Views:
Profile applicability: Level 2 - Cluster / Control Plane
Scan images deployed to Amazon EKS for vulnerabilities to mitigate the risk of exploitation by hackers or malicious users who might leverage software package vulnerabilities to gain unauthorized access to local cloud resources. Amazon Elastic Container Registry (ECR) and other third-party products offer functionality to scan images for known vulnerabilities. In the case of using AWS ECR, certain common image scan failures can occur.

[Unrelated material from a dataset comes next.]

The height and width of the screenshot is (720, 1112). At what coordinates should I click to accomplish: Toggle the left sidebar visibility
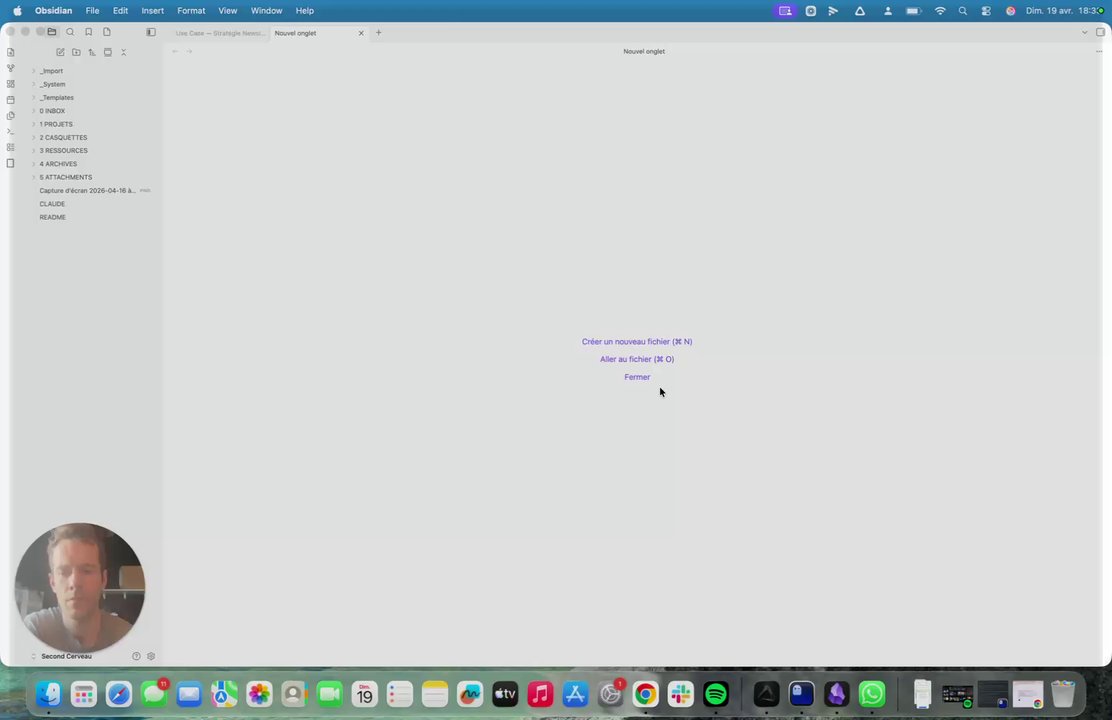[x=151, y=32]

For instance, an UnsupportedImageError may arise if the image was built using an unsupported operating system, as Amazon ECR supports package vulnerability scanning only for major versions of specific Linux distributions such as Amazon Linux, Debian, Ubuntu, CentOS, Oracle Linux, Alpine, and RHEL. Additionally, scan findings might return a severity level of UNDEFINED if the CVE source has not assigned a priority or if it's a priority Amazon ECR does not recognize. To accurately assess the severity and details of a vulnerability, the CVE can be viewed directly from the source.

Impact

If you are utilizing AWS ECR, common image scan failures can occur. Errors can be viewed in the Amazon ECR console, or through the API or AWS CLI using the DescribeImageScanFindings API.
UnsupportedImageError: This error may appear when attempting to scan an image built on an unsupported operating system. Amazon ECR supports vulnerability scanning for major versions of Amazon Linux, Debian, Ubuntu, and other distributions but not for images built from the Docker scratch image.
Undefined severity level: This may occur when the vulnerability is not prioritized by the CVE source or recognized by Amazon ECR.

Audit

Please follow the guidelines from AWS ECR or your third-party provider for enabling image scanning.
aws ecr describe-repositories --repository-names $REPO_NAME --region $REGION_CODE

Remediation

To utilize AWS ECR for image scanning, follow these steps:
Create a repository configured for scan on push (AWS CLI):
aws ecr create-repository --repository-name $REPO_NAME --image-scanning-configuration scanOnPush=true --region $REGION_CODE
Edit the settings of an existing repository (AWS CLI):
aws ecr put-image-scanning-configuration --repository-name $REPO_NAME --image-scanning-configuration scanOnPush=true --region $REGION_CODE
Use the following steps to start a manual image scan using the AWS Management Console:
  1. Open the Amazon ECR console.
  2. From the navigation bar, choose the Region for your repository.
  3. In the navigation pane, choose Repositories.
  4. On the Repositories page, select the repository that contains the image.
  5. On the Images page, select the image to scan, then choose Scan.